Canada’s National Post newspaper has reported the findings of a study published in the American Journal of Clinical Nutrition. The Post carried the headline “Videogames make you eat more”, further on in the article it added that watching TV and working at a computer have the same effect.
The article, published on the National Post’s website, stated that:
“A Canadian-led study has offered up a new clue to the country’s obesity epidemic, suggesting that video-game use is not just a rampant and sedentary replacement for physical exertion, but actually compels players to eat more — even when they are not hungry.”
Dr. Jean-Philippe Chaput, lead author of the study, reported that the teenage subjects spent an hour sitting in a comfortable chair and then, on another occasion, an hour playing a videogame. After the hour spent gaming, participants consumed an average of 80 calories more at a pasta lunch.
“Surveys filled out by the 22 young men who participated in the study showed the gamers consumed an average of 163 more calories through the day,” the Post’s article continued. “Blood tests for appetite-related hormone levels showed no evidence that game playing had actually made them hungrier, however.”
Dr. Chaput hypothesised that the impact in a ‘real-life’ setting was actually much greater than the 80 calories established by his study “since in a real-life setting gamers often play with others and eat while they play — both factors that would encourage food intake,” the Post postulated.

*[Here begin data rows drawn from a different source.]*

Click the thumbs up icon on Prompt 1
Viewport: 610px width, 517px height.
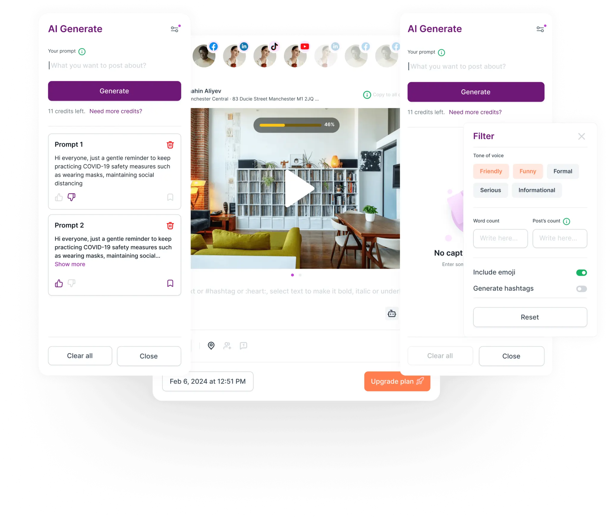(x=58, y=197)
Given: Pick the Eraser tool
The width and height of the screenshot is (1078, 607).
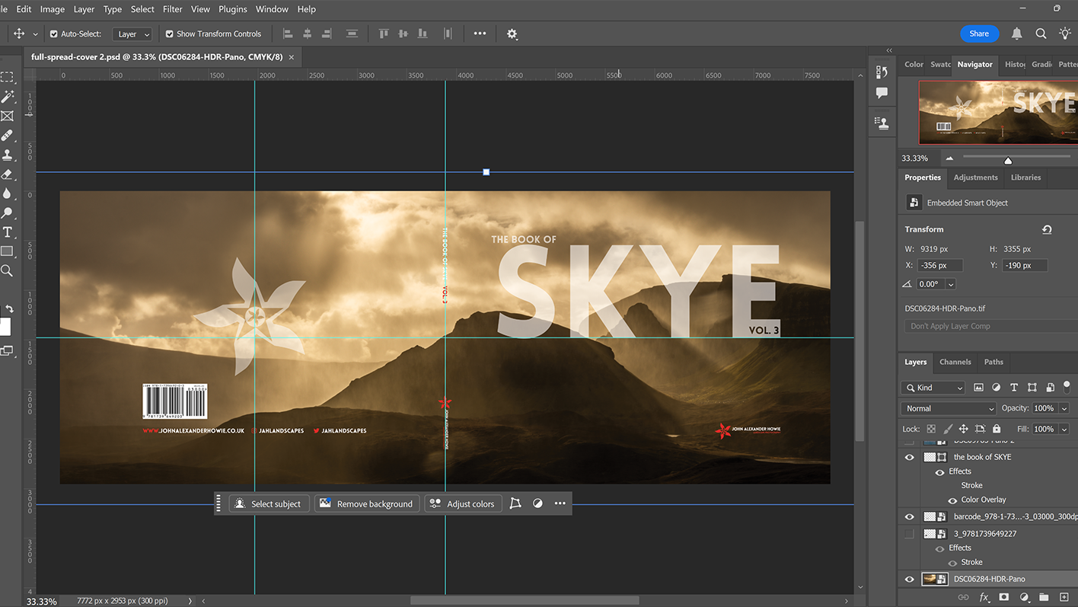Looking at the screenshot, I should pos(8,174).
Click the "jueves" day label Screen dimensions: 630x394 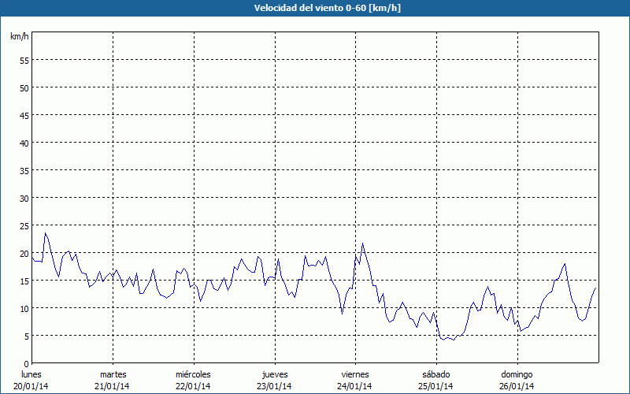pyautogui.click(x=274, y=374)
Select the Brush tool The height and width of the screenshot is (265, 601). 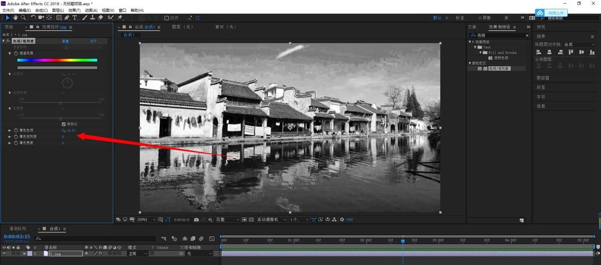(x=85, y=18)
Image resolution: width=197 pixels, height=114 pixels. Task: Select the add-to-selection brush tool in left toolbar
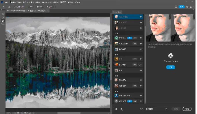point(3,14)
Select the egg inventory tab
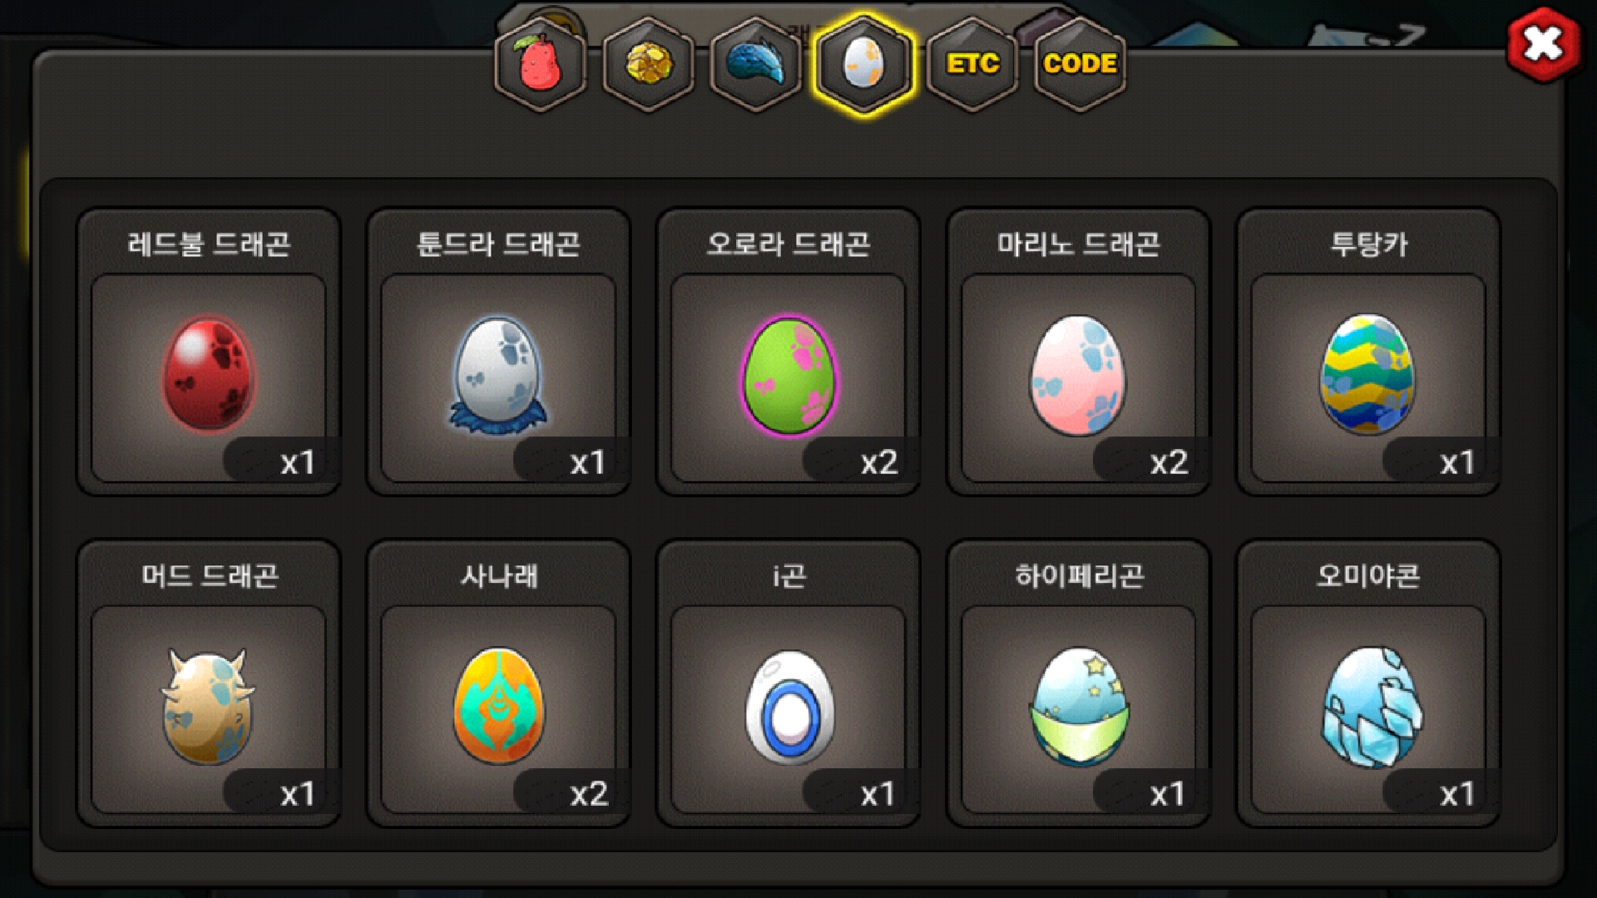1597x898 pixels. click(x=863, y=64)
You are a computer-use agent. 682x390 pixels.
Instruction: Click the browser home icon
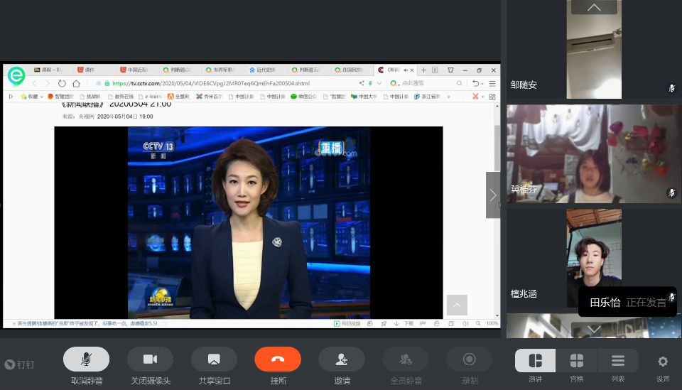pyautogui.click(x=76, y=83)
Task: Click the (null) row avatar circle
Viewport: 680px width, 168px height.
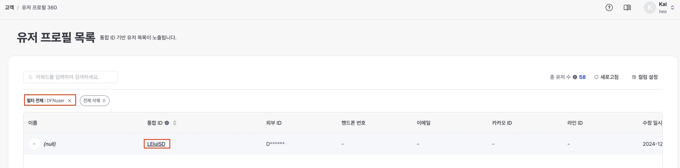Action: coord(34,144)
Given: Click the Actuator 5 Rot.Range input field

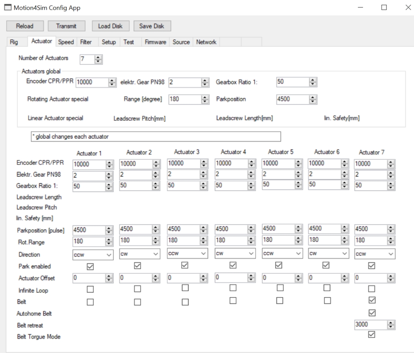Looking at the screenshot, I should tap(278, 240).
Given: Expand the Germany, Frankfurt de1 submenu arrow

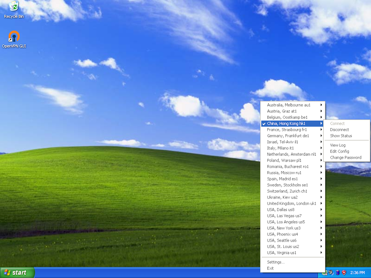Looking at the screenshot, I should [321, 136].
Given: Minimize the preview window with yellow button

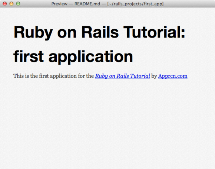Looking at the screenshot, I should coord(11,4).
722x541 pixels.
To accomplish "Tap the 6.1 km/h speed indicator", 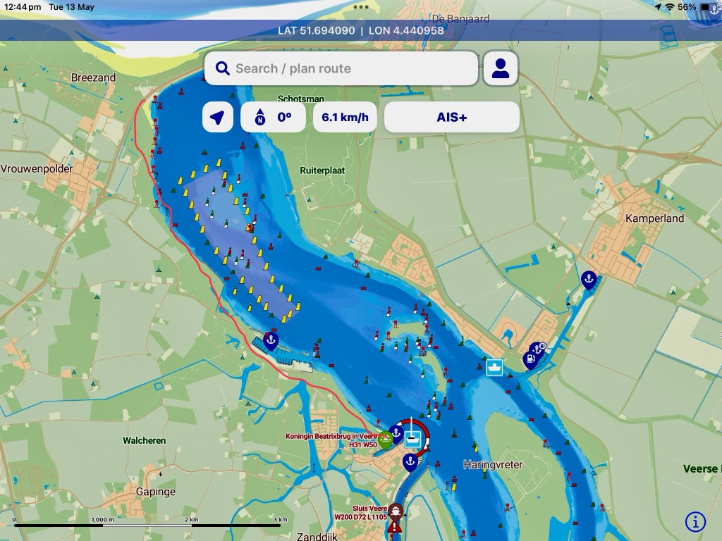I will tap(345, 117).
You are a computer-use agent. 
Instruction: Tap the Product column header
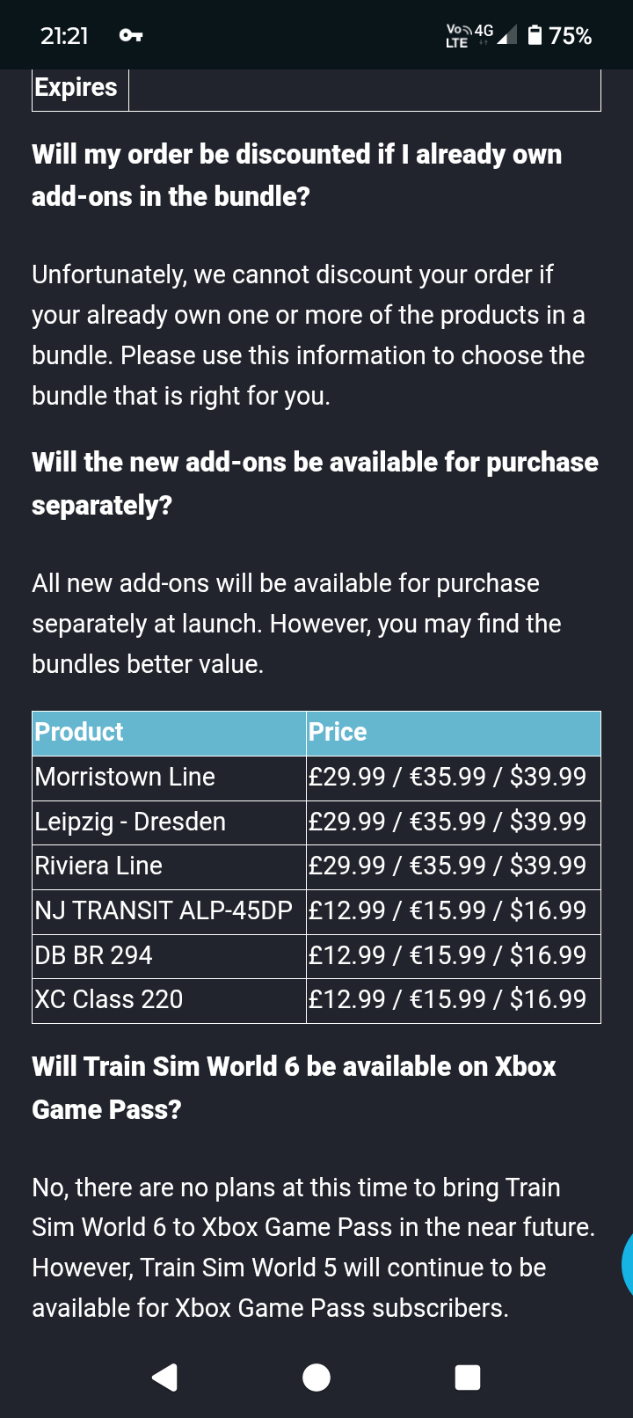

Later in the article, other “sedentary activities”, such as watching TV and working at a computer were also mentioned, and the initial point expanded upon by Dr. Sharma, chair of obesity research at the University of Alberta:
“There is this widespread misconception that obesity results largely from people being physically inactive, not burning calories,” said Dr. Sharma. “Canadians are not getting fat because they’re lazy. They’re getting fat because they don’t have time and because they’re stressed out, they’re working too much … they never shut off.”
Dr Chatput has stated that he would like to look next at “a new generation of games, such as the Nintendo Wii, that actually require physical exertion that mimics the characters on screen, to see whether they trigger the same over-eating effect.” He warned that if they do, any health-boosting benefit of those games could be offset by the resulting compulsion to eat.